Aim of the exercise:
What lines in the records below contain the string "voucher"? Copy every one.

The input:
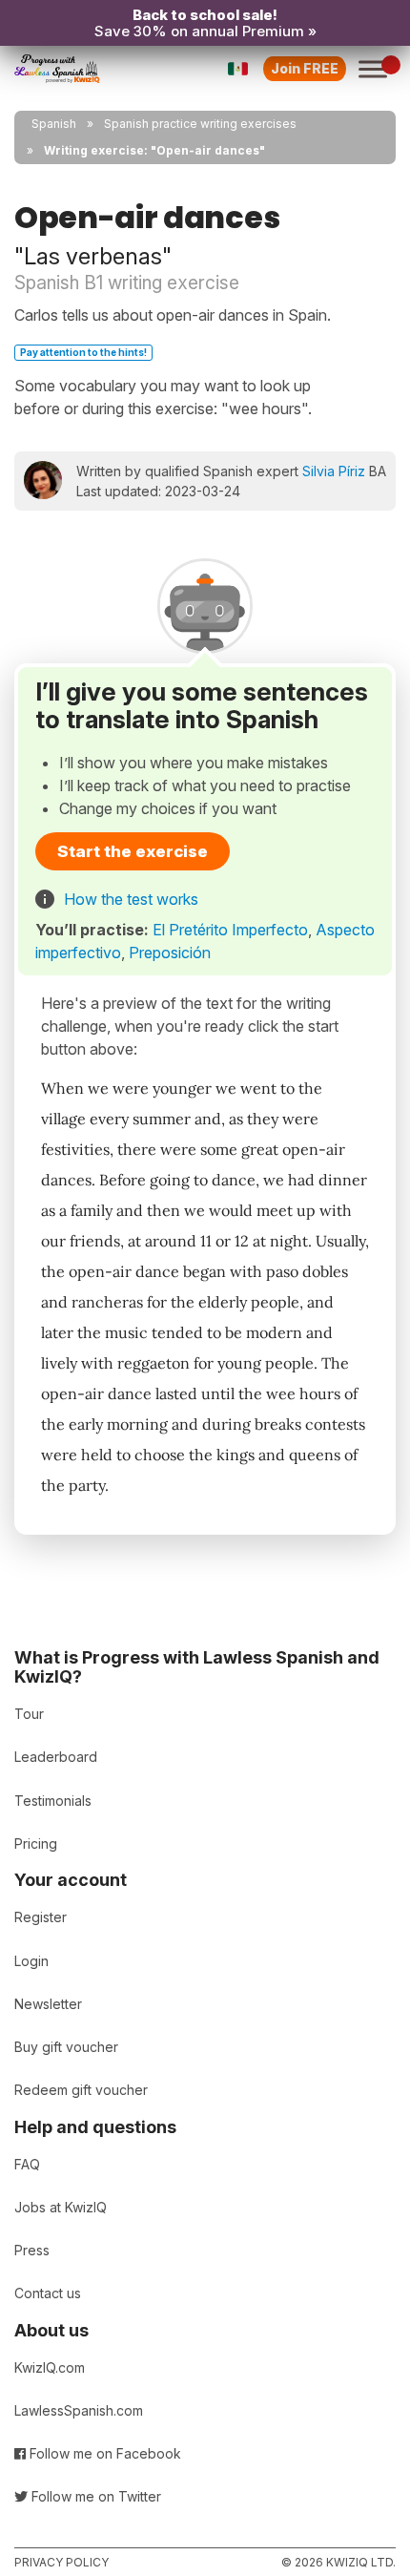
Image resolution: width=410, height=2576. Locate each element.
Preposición (170, 952)
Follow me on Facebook (103, 2453)
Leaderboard (55, 1757)
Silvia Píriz (333, 471)
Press (32, 2250)
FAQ (27, 2164)
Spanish (53, 123)
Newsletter (48, 2004)
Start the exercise (132, 851)
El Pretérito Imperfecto (230, 929)
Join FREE (304, 68)
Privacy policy (61, 2562)
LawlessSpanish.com (78, 2410)
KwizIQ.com (49, 2367)
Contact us (47, 2293)
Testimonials (53, 1800)
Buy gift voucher (66, 2047)
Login (31, 1961)
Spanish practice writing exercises (200, 123)
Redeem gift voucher (81, 2090)
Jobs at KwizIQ (60, 2207)
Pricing (35, 1843)
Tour (29, 1714)
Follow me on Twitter (94, 2496)
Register (40, 1917)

Output for this exercise:
Buy gift voucher (66, 2047)
Redeem gift voucher (81, 2090)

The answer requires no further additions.